-- PROVIDED INFORMATION --

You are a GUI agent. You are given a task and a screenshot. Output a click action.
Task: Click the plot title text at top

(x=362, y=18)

...

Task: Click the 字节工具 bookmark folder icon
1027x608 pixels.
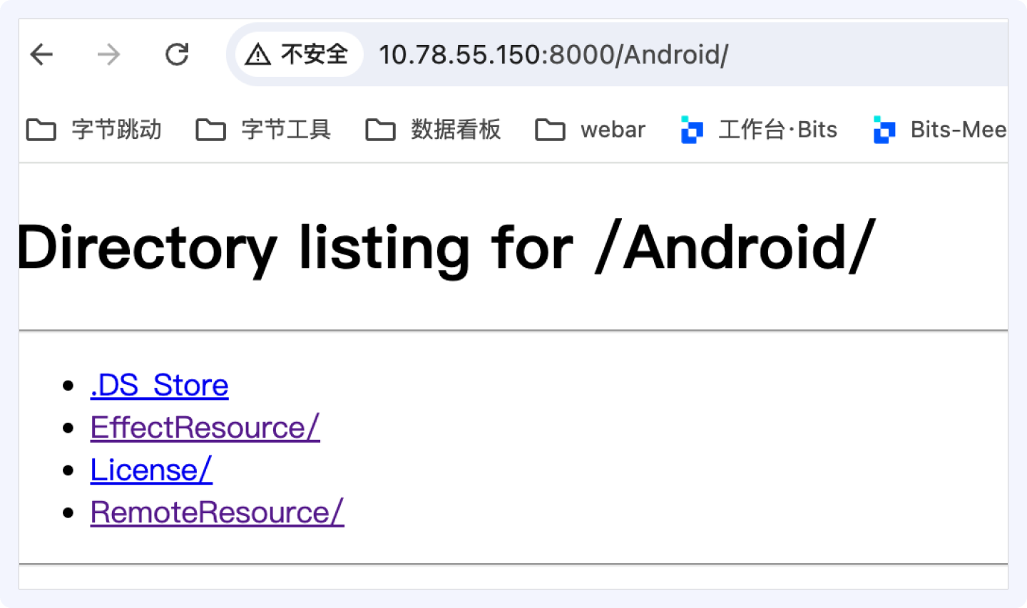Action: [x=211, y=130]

-- SET TASK --
Rewrite the records as a JSON list of strings, one string per line and with blank lines omitted, beginning at the line that contains "Task: Click the 字节工具 bookmark folder icon" and stopping after the line that contains "Action: [x=211, y=130]". Omit the pictures from the answer.

-- WORKED SOLUTION --
[
  "Task: Click the 字节工具 bookmark folder icon",
  "1027x608 pixels.",
  "Action: [x=211, y=130]"
]